Do not use the Upgrade Assistant to perform the actual migration yet. Its automated migration is useful for project file conversion but tends to produce code that compiles but does not follow modern .NET 10 patterns. We use it for analysis and project file conversion, then use Claude Code for the code-level migration.

Set up your CLAUDE.md

Before using Claude Code for migration work, create a CLAUDE.md file in the repository root. This is the single most impactful step for migration quality.

# Project: OrderManagement Migration

## Target
- Source: .NET Framework 4.8
- Target: .NET 10 (LTS)
- Hosting: Azure Container Apps
- CI: GitHub Actions

## Conventions
- File-scoped namespaces
- Primary constructors for services with injected dependencies
- ILogger<T> (replace log4net calls)
- IOptions<T> pattern for configuration sections
- Nullable reference types: enabled
- Implicit usings: enabled

## API migration rules
- HttpWebRequest / WebClient -> HttpClient via IHttpClientFactory
- ConfigurationManager.AppSettings -> IConfiguration
- ConfigurationManager.ConnectionStrings -> IConfiguration.GetConnectionString()
- Thread.Sleep -> await Task.Delay
- Global.asax -> Program.cs with WebApplicationBuilder
- web.config appSettings -> appsettings.json
- web.config transforms -> appsettings.{Environment}.json
- System.Web.HttpContext.Current -> inject IHttpContextAccessor
- FormsAuthentication -> ASP.NET Core Identity or JWT

## Data access
- EF6 DbContext -> EF Core DbContext
- Keep all table names and column names identical
- Fluent API configuration only (no data annotations)
- Lazy loading: OFF (use explicit .Include())

## Testing
- MSTest -> xUnit
- Moq -> NSubstitute
- FluentAssertions for all assertions
- Test class naming: {ClassUnderTest}Tests
- Test method naming: {Method}_{Scenario}_{ExpectedResult}

## Do not
- Change any business logic during migration
- Rename public API methods or parameters
- Remove or modify XML doc comments
- Add async to synchronous methods unless required for API compatibility
- Change database schema

Map the dependency graph

Before migrating any code, understand the dependency order. In a typical .NET Framework solution:

Shared libraries (no project references)

Domain / business logic projects

Data access projects (EF6 context, repositories)

Service layer projects

Web / API projects (ASP.NET MVC, Web API)

Test projects

Migrate bottom-up: shared libraries first, web projects last. Each project should compile and pass its tests before you move to the next. This prevents cascading errors and makes it clear which failures are caused by migration and which are pre-existing.
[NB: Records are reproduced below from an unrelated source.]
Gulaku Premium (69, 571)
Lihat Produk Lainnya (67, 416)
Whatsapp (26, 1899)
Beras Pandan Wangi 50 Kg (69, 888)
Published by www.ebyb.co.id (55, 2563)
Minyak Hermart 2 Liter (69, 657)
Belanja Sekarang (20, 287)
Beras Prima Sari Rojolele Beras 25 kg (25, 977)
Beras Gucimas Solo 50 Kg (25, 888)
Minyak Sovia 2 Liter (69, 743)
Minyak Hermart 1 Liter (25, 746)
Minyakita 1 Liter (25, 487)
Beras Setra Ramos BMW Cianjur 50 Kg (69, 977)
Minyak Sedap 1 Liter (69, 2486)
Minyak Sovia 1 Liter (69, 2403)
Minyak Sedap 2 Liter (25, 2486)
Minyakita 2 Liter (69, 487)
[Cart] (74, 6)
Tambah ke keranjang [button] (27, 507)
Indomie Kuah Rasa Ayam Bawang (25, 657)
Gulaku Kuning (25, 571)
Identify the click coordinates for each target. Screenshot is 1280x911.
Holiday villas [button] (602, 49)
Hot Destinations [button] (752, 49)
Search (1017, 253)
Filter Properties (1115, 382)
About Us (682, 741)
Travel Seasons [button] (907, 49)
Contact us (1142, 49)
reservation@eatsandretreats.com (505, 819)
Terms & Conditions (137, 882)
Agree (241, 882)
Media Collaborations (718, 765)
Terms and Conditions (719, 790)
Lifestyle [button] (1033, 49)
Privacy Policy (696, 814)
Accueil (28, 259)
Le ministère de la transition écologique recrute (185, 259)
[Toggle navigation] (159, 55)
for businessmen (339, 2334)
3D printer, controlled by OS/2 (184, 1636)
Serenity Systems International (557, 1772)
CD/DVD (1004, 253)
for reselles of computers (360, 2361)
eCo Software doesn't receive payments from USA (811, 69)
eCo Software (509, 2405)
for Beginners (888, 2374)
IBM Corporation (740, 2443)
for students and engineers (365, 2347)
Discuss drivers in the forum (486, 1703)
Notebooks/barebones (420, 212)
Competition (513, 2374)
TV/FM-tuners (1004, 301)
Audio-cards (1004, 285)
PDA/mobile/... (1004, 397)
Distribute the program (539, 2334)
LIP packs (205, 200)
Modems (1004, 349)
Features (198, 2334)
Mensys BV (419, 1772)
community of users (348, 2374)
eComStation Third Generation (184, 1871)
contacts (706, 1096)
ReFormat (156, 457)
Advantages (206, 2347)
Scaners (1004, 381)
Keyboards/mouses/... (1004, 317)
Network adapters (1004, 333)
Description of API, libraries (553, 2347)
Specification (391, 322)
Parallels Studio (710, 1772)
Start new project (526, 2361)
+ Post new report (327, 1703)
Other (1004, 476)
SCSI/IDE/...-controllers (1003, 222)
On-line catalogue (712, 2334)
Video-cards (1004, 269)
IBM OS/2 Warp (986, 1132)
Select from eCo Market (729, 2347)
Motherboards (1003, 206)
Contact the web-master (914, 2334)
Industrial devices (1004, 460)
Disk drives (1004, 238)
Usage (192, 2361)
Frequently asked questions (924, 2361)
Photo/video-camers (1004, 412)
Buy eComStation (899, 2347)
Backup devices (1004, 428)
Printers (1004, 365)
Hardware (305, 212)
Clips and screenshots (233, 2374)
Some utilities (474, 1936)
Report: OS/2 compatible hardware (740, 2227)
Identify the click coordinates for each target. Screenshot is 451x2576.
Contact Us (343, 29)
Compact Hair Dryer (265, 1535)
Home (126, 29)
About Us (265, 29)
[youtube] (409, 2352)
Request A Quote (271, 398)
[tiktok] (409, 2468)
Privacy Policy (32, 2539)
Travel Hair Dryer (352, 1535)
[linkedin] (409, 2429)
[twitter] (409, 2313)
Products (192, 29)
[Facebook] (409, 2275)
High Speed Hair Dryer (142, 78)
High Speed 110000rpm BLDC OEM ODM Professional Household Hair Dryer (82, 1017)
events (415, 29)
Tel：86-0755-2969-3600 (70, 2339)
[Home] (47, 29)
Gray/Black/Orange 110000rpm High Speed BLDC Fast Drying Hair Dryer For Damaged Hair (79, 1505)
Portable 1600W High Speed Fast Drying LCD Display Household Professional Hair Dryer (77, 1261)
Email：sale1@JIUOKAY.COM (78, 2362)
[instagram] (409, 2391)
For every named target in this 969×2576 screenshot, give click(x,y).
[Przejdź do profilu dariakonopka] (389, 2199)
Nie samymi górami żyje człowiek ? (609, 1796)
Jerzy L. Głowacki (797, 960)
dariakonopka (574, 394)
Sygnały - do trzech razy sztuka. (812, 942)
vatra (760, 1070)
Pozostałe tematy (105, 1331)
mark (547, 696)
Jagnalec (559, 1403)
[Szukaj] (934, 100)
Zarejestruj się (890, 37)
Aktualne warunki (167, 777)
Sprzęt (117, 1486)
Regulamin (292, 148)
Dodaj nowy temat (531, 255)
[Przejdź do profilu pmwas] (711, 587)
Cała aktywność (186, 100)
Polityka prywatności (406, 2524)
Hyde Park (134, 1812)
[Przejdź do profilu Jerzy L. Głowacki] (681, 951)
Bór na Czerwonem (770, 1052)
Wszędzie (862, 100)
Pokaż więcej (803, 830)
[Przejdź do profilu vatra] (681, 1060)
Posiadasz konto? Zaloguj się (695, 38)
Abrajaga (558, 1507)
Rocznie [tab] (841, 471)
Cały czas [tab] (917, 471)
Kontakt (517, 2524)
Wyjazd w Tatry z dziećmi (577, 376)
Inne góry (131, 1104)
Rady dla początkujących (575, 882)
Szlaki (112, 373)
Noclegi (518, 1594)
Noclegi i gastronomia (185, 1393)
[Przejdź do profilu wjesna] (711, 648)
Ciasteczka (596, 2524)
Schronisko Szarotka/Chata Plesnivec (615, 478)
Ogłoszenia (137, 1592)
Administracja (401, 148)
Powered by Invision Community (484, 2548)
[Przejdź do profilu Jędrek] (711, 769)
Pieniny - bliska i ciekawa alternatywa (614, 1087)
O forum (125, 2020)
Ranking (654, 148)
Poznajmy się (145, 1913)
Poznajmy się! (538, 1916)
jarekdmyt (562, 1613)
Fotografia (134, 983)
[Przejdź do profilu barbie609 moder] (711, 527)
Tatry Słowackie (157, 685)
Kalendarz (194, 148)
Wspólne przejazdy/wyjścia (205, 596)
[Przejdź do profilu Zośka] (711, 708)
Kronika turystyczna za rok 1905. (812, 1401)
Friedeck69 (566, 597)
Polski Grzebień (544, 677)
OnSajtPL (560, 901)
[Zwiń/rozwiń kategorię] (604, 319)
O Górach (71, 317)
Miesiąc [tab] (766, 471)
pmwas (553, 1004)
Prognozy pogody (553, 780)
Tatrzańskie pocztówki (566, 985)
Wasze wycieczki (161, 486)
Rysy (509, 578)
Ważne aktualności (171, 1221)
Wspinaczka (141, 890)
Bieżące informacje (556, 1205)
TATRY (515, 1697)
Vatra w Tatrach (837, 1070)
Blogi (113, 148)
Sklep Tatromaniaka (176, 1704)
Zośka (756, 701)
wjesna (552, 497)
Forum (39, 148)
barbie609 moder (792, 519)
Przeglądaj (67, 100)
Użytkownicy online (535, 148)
Phase 2: Project-by-project migration

Step 1: Project file conversion

Use the .NET Upgrade Assistant to convert packages.config and old-format .csproj files to the SDK-style format:

upgrade-assistant upgrade <path-to-project.csproj> --target-tfm net10.0

This handles:

  • Converting to SDK-style .csproj (the biggest structural change)
  • Updating the target framework moniker to net10.0
  • Migrating packages.config to <PackageReference> elements
  • Removing references to System.Web and other framework assemblies

Review the converted .csproj carefully. The Upgrade Assistant sometimes adds unnecessary package references or misses transitive dependencies.

Step 2: Code migration with Claude Code

With the project file converted, use Claude Code for the code-level migration. For each project, the workflow is:

Analyse the project:

> Read the project at src/OrderManagement.Domain/ and identify all .NET Framework APIs
> that need migration. List each API, its location, and the .NET 10 equivalent from CLAUDE.md.

Claude Code produces a structured migration list. Review it before proceeding.

Execute the migration:

> Migrate src/OrderManagement.Domain/ to .NET 10 following the rules in CLAUDE.md.
> Migrate one file at a time. After each file, confirm the change before moving on.

For larger projects, you can batch files:

> Migrate all files in src/OrderManagement.Domain/Services/ to .NET 10.
> Apply the API migration rules from CLAUDE.md. Use file-scoped namespaces.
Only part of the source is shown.